- **TASK 1**
According to the article on predicting the future, when did the group of scholars begin their large-scale study of Covid's impact?
- **TASK 2**
Extend the article on predicting the future, picking up right after its last sentence.

We are not good at predicting the future

By Annette Brownlee
White Angel. Fresco from Milesheva Monastery, first part of the 13 century, Serbia 2

On this day the Lord has acted. We will rejoice and be glad in it (Psalm 118:24)
We are not good at predicting the future. Take this recent example. Early in the Covid-19 pandemic it became clear that life as most knew it was changing: masks, working from home, Zoom classes, social distancing, on-line church, not seeing loved ones, etc.  A group of scholars who share an interest in understanding how social and behavioral science can best inform public policy saw a golden opportunity. Last April (2020) they began a large-scale study to track the degree to which specialists in a wide-ranging number of fields in the social sciences accurately predicted the impact of Covid on a series of psychological and behaviour domains—life satisfaction, prejudice, loneliness, violence.  They also studied how accurately laypeople (in this case average Americans) predicted the impact of the pandemic. (See, Michael Varnum, Cendri Hutcherson, Igor Grossman, Everybody was wrong about the Pandemic’s Social impact.)

Collected data entries:

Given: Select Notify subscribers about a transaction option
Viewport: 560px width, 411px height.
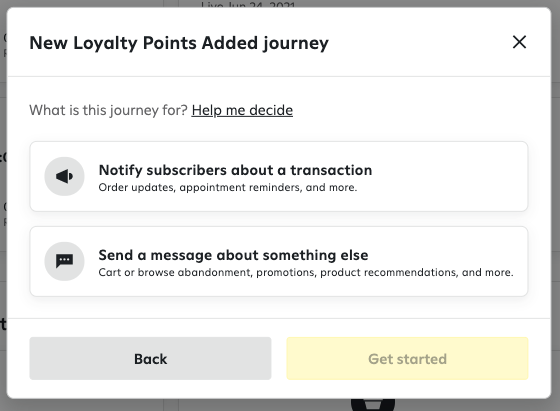Looking at the screenshot, I should click(279, 176).
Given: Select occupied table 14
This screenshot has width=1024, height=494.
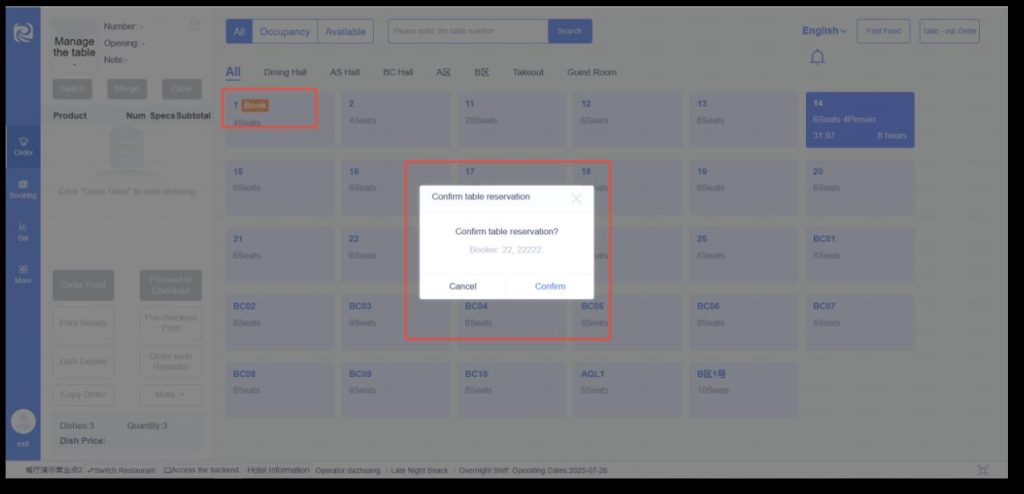Looking at the screenshot, I should (858, 119).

- **WRITTEN RESPONSE 1**
They began it in April 2020.

- **WRITTEN RESPONSE 2**
So how well did both groups do in predicting the impact of the pandemic? Not well. Experts fared no better than laypersons. More than half of each group misjudged the direction of change in various categories (lower life satisfaction, higher rates of loneliness, lower rates of violence, etc.). In each group predictions were off by at least 20 percent. How so? Both experts and laypersons thought changes in these categories would be more extreme than they seem to be.

You can read the article about the study if you wish, agree, or argue with its conclusions. Post it or blog about it. My point here is this: we are not good at predicting the future. Anecdotally, if you had asked me when I was 30 to predict where I would live and what I would be doing 30 years later, my answer would only support my thesis.

The women who came to Jesus’ tomb, likewise, were not good at predicting the future. They expected and had prepared for a corpse. They had accepted the fact that death had prevailed. That death and its henchmen had obliterated the future they’d hoped to share with Jesus and the other disciples.

But as they peered into the empty tomb, holding their now useless jars of spices and ointments, they were the first to witness the future secured in God’s decisive actions. Death will not prevail. Jesus is raised, humanity is redeemed, creation is renewed.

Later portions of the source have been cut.